Lab #8 One-Way ANOVA

In this laboratory you will learn how to:

• Load an SPSS data file
• Compute and interpret a one-way ANOVA
• Compute and interpret ANOVA post-hoc tests

Introduction

Many research scenarios require comparison of more than two samples or conditions. While it may be possible to compute multiple t-tests, this approach has a variety of problems and becomes increasingly unwieldy as the number of samples or conditions increases. These problems are alleviated through a statistical method called Analysis of Variance (ANOVA). In ANOVA, an F-test is used to determine whether any differences exist among the groups or conditions. If there are differences, post-hoc testing is done to locate the groups or conditions that differ significantly from one another. As noted in the “Lab Preview” document, ANOVA hypotheses are always non-directional; we are testing the null of no differences between means.

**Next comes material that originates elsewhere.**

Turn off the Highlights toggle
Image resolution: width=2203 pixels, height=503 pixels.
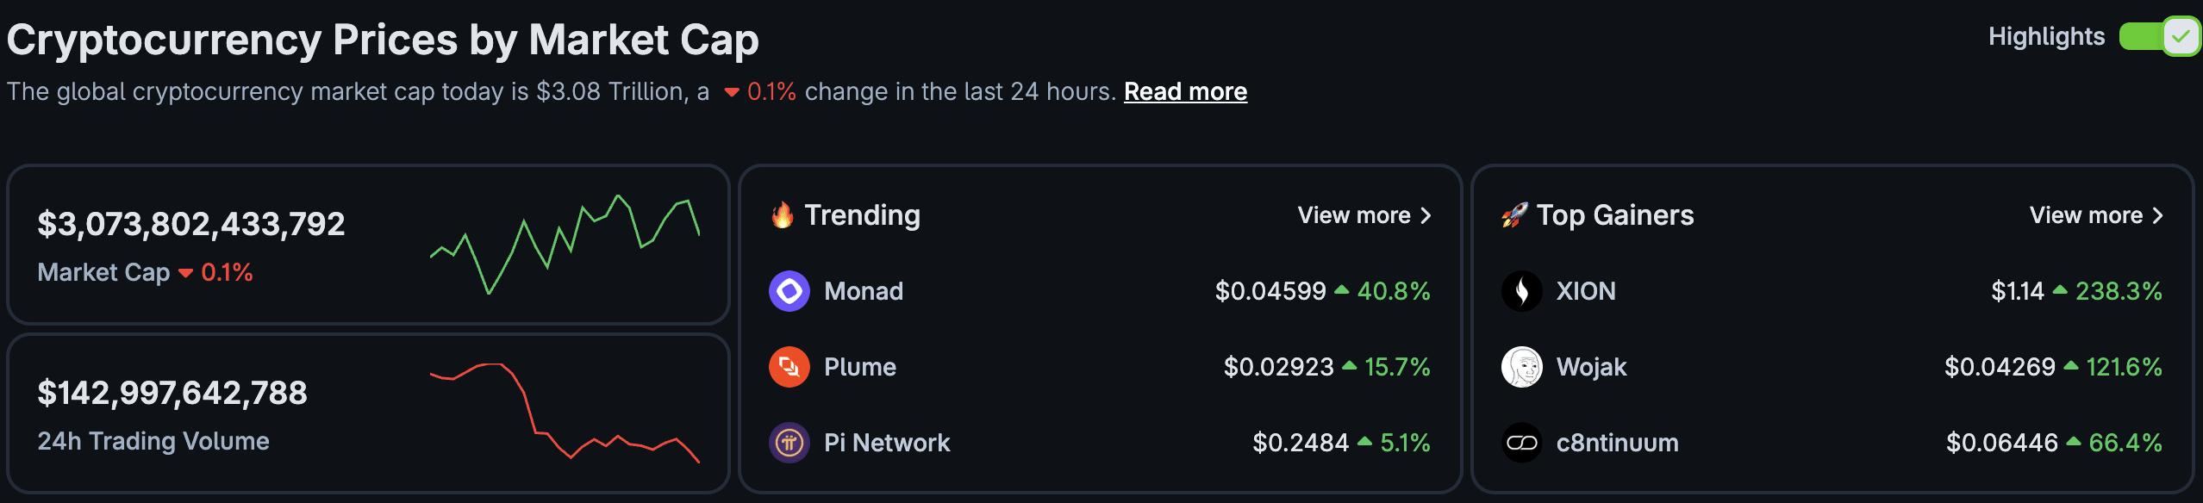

For this laboratory, we will again be using the SPSS data file called “hourlywagedata.sav”. We used this data file in a previous lab so you should already have a copy on your computer. If you are unable to locate the file, you can download it from the SPSS Data Files section of this book or from our course area in D2L Brightspace.

As you may recall, these data are from a sample of 3000 nurses. Several pieces of information were collected for each nurse including type of nurse (position), age category (agerange), years of experience category (yrsscale), and hourly salary (hourwage). As you observed in the previous lab, there are three age categories (18-30, 31-45, or 46-65) and six years of experience categories (5 or less, 6-10, 11-15, 16-20, 21-35, or 36+).

In this laboratory we will be using ANOVA to compare hourly salaries for nurses across the three different age categories and across the six levels of experience categories. Thus, we will be using agerange and yrsscale as our independent variables (technically quasi-IVs because they are not manipulated; the terminology for an IV in ANOVA is a “factor”) and hourwage is our dependent (outcome) variable.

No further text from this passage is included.